TO DO:
- a) Answer these from the passage on the Cryo Chamber Collaborations:
(i) Which album was the only single-disc release?
(ii) In what year was the Shub-Niggurath album released?
(iii) Who co-wrote The Horror in the Museum with Lovecraft?
- b) Write the next part of the passage on the Cryo Chamber Collaborations, picking up after its final sentence.

The Cryo Chamber Collaborations began with Cthulhu, the only single-disc release, and one which I seem to play the most. Subsequent releases have dealt with Lovecraft’s other Mythos gods—Azathoth (2015), Nyarlathotep (2016), the only three-disc release), Yog-Sothoth (2017) and Shub-Niggurath (2018)—before working through the extended Mythos with albums devoted to Hastur (2019), Yig (2020), Dagon (2021) and Tsathoggua (2022). Some of the albums are more sonically illustrational than others: Cthulhu and Dagon evoke the oppressive chasms of the oceanic deep, while Nyarlathotep, Hastur and Yig offer intimations of the Middle East, justified in the case of Nyarlathotep’s pharaonic aspect, less so for the others. Yog-Sothoth, meanwhile, features a succession of chiming tones like those produced by Tibetan bowl gongs. Lovecraft’s fiction tells us little about the actual nature of Yog-Sothoth aside from vague references like the one in The Horror in the Museum, a story co-written by Lovecraft and Hazel Heald, in which we read of “a congeries of iridescent globes…stupendous in its malign suggestiveness.” Not an easy thing to represent in music yet the Yog-Sothoth album has its own mood and character which sets it apart from the others in the series. The most recent release, Tsathoggua, honours Clark Ashton Smith’s loathsome toad god with swathes of abrasive noise and repeated eruptions of a cthonic bass tone like those used by Deathprod on the baleful Treetop Drive.

COLLECTED MATERIAL:
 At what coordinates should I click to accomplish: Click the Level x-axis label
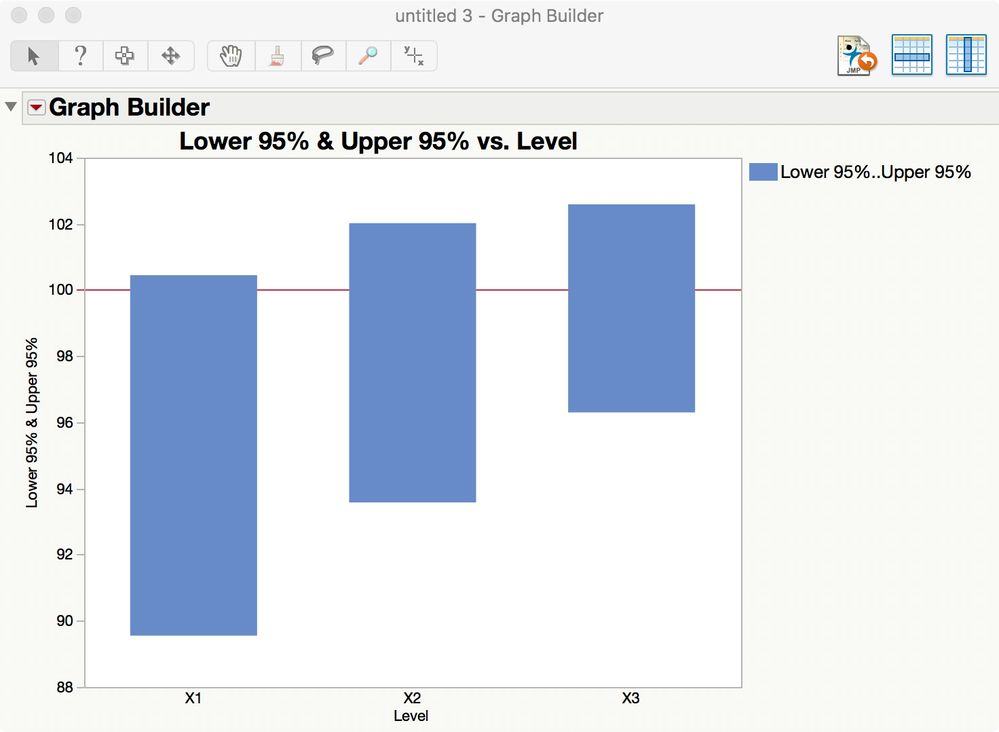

ANSWERS FOR THE EXERCISE:
- a)
(i) Cthulhu
(ii) 2018
(iii) Hazel Heald

- b)
Now that the Cryo Chamber series has made use of all the primary deities of the Mythos cycle, plus some of the secondary ones, I’ve been wondering where it may go next. There are many minor deities (or entities) created by the generations of writers that followed Lovecraft’s lead (see this list for details) but few of the names of these beings have the authority of Lovecraft’s nomenclature. They also lack the textual reinforcement that the Mythos gives to entities that would otherwise have been limited to mentions in only one or two stories. I suppose we’ll find out whether the label will be continuing the series soon enough. The albums as they currently stand run for over 18 hours in total. That’s almost enough to soundtrack the entirety of Halloween.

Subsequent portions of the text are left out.